Bomba olayından sonra bir anda güçsüz düşmüştüm. İlk önce vücuduma güç yüklenmiş ve aradan geçen dakikalar sonucu verildiği hızda geri alınmıştı. Bu vücud dengemi bozmuştu. Bu yüzden dört gün boyunca yalnızca dinlenmiştim.
Bu zaman kaybıydı.
Şimdi ise toparlanmış sayılırdım ve kaybettiğim günlerin telafisi için direkt antrenmanlara başlayacaktım. Beni çalıştıracaklardı.
Belki de biraz dayak yerdim. Sonuçta hiçbir şeyin garantisi yoktu.
Geldiğim son basamaklarla bodrum katına inmiş bulundum. Gözlerimi hızlıca bir etrafta gezdirerek neyin ne olduğunun kanısına vardım.
Dövüşmek için küçük bir pist, kum torbaları, olasılı bir zarardan korunmak için yerlere döşenmiş minder şeklinde yastıklar. Duvarlar sade beyazdı ama bu sadeliği kapatacak bir ihtişam elbette vardı.

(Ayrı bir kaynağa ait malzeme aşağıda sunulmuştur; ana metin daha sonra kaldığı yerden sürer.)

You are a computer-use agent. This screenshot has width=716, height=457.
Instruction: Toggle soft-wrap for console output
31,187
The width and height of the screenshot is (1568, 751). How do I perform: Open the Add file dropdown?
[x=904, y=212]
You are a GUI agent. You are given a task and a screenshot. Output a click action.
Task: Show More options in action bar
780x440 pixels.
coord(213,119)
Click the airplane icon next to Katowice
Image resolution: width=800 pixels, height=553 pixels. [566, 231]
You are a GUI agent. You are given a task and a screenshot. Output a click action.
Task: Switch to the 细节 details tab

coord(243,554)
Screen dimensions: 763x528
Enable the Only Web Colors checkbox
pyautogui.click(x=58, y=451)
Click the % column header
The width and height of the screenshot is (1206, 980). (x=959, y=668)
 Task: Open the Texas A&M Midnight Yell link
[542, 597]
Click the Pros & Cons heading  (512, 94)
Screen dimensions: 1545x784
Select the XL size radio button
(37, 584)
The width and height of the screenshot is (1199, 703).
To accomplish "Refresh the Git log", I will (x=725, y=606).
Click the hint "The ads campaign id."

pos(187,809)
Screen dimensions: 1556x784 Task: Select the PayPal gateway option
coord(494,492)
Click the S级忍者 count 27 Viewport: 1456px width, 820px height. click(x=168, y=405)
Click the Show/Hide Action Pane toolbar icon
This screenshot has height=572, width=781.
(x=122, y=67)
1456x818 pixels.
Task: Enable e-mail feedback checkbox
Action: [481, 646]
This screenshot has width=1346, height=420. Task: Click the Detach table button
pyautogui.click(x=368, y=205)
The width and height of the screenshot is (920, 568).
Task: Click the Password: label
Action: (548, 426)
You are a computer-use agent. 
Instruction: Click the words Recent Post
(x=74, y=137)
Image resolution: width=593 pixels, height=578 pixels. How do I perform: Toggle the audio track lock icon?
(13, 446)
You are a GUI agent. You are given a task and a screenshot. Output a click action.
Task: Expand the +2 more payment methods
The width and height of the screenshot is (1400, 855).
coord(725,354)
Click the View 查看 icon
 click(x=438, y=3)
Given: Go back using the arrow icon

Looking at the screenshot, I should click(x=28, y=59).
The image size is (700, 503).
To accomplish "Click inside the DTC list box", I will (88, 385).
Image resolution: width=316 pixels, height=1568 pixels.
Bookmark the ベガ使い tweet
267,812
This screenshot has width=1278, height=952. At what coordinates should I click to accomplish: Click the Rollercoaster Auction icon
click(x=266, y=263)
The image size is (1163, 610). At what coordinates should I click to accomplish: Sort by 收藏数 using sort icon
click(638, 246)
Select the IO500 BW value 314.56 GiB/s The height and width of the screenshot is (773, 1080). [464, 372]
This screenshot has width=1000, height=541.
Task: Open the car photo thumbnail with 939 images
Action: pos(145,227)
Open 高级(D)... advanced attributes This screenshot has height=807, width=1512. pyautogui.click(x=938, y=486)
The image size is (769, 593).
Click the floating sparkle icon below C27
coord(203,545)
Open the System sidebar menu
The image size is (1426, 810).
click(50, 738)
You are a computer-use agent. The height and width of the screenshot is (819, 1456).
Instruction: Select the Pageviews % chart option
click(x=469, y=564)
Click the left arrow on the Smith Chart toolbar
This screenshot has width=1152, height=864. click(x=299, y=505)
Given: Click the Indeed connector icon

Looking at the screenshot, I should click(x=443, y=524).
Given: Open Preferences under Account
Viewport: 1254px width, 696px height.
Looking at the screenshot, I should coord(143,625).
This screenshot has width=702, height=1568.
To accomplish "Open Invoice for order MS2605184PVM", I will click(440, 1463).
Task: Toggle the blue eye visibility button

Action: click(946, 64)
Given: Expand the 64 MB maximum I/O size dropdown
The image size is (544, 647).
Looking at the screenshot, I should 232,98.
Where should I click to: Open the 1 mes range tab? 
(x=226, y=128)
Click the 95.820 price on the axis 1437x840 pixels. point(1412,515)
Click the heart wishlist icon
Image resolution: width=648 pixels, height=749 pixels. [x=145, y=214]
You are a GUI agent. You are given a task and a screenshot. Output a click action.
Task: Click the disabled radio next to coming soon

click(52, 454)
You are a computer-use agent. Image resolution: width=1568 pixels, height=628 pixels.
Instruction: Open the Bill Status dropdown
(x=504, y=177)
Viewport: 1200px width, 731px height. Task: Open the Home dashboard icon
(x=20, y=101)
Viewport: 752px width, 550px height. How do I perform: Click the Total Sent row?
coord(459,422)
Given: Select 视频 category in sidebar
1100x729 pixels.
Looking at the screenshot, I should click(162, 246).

Led ışıklarla kaplıydı. Üstelik antrenmanı da akşam yemeğinden hemen sonra, yani gece yapıyorduk. Bu sayede led ışıklar parlıyor, etrafa renkli ışıklar saçıyordu. Ampul açık olduğu için pek belli olmasa da, yakından bakılınca çok net anlaşılıyordu.
Günler önce çökmüş vücuduma adeta bir canlılık gelmişti. Gözlerim olayın büyüsüne kapılmıştı ve led ışıklara bakmaktan kendimi alamıyordum.
Çok güzellerdi. Hemde baya güzellerdi!
Omzumun gerisinde adım sesleri hissettim ve daha sonra depoda yankılanan sesi.
"Bakıyorum da led ışıkların ihtişamına şimdiden kapılmışsın, işimiz kolay olacak desene."
Kafamı sağa sola sallayarak kendime çeki düzen verdim. Dövüş pistine doğru adımlarken cevap vermekte elbette gecikmedim.
"Hayır demeyeceğim, güzeller. İşinizin kolay olacağı garantisini size verir miyim bilmiyorum ama kalbim yıllar önce bir çocuk tarafından kapatıldı. Üzgünüm."
Zihnimi kaplayan anılarım beni gülümsetti. Onu gerçekten seviyordum. Ölü olsa bile.
"Kim?" Yağız'ın zihnimi okumasına artık sinir bozucu bir boyuta ulaşmıştı. Arkamı dönerek gözlerimizi buluşturdum. "Benim için özel biri." Anladım dercesine kafasını sallasa da gözleri merakını gizleyemiyordu.
Fazla merak iyi değildir. Ben bunu bir can vererek anladım.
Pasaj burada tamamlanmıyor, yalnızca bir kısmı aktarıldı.